Elle n’en est pas moins très fragile, n’a personne à qui se confier, pas d’amie, ou si peu et jamais longtemps, pleure parfois de solitude. La chatte siamoise, Câline la bien nommée, est sa confidente. Elle lui chuchote à l'oreille des mots de tendresse, en réponse aux ronronements.elle l’aime pour son mystère, son silence, sa fierté.La musique qu’elle écoute sans interruption, la lecture, en dehors de ses longues heures de peinture meublent sa vie. Elle aime aussi les jours où seule avec les enfants, elle organise une soirée-crêpe ; car par chance le mari est souvent en voyage
Elle s’était promis un jour de désarroi « je serais peintre » et ne perd pas ce but de l’esprit, note ses idées sur des feuilles volantes, d’un mot ou d’un croquis, et travaille tous les jours pour atteindre ce moment où elle pourra présenter à une galerie ou un critique des toiles dont elle n’aura pas honte.
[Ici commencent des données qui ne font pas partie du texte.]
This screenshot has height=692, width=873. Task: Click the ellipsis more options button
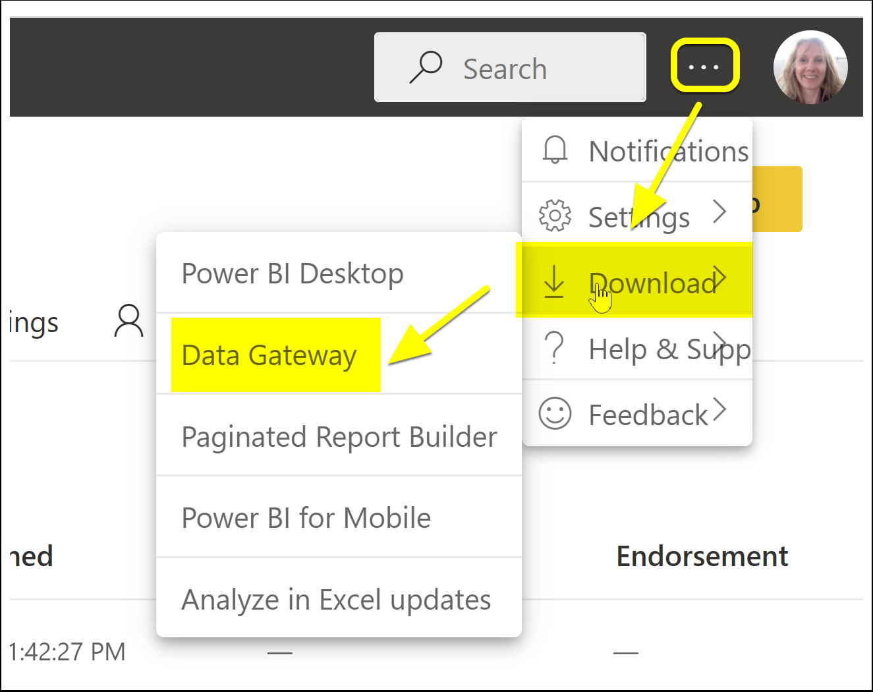point(704,67)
Elle n’a rien appris de ce métier, et il lui a fallu de longues années pour se créer une technique personnelle, ce dont elle est fière, sans le dire.
Elle s’est habituée à cette vie en marge, persuadée que malgré tout, elle est aimée de son mari, malgré son mépris. Le hasard lui a mis entre les mains un brouillon de lettre qui lui a révélé l’existence d’une autre. Elle a crié, pleuré, il n’avait pas le droit, jamais elle, n’aurait fait cela. Il a ri……
Un jour, lasse de sa vie, elle a fait tomber les barrières invisibles qui l’entouraient, est sortie de chez elle, est allée dans des vernissages, toujours discrète et souriante. Elle n’a plus refusé les hommages du regard des hommes, a accepté un baiser, une caresse, un amant. Ils se sont quittés, elle a encore souffert, comme elle souffrira chaque fois, mais chaque fois elle cherchera à être encore aimée.
On l’a surnommée « la chatte », toujours douce et ronronnante mais à la griffe inattendue. Cela la fait sourire, mais elle reconnaît qu’elle a la colère facile, mais courte, parfois injuste, puis très vite redevient souriante et s’excuse.
La seule chose dont elle est sûre, maintenant sa vie est entre ses mains, malgré toutes les difficultés, elle fera ce qu’elle a désiré : être un peintre et sera libre d’aimer, d’agir et de décider.
Depuis sa jeunesse il lui vient assez souvent le même rêve : elle monte un escalier, mais arrivée sur un palier, il lui faut redescendre, une marche manque, elle la saute sans peine et sans inquiétude. Elle doit remonter, il manque encore une marche, elle parvient encore à sauter jusqu’au palier, là il faut de nouveau descendre, elle le doit….mais alors c’est impossible, il n’y a plus assez de marches…elle est désemparée…elle se réveille enfin…sauvée …
Elle le sait, l’avenir ne sera pas facile, mais elle aime les difficultés, elle aime gagner, elle doit gagner.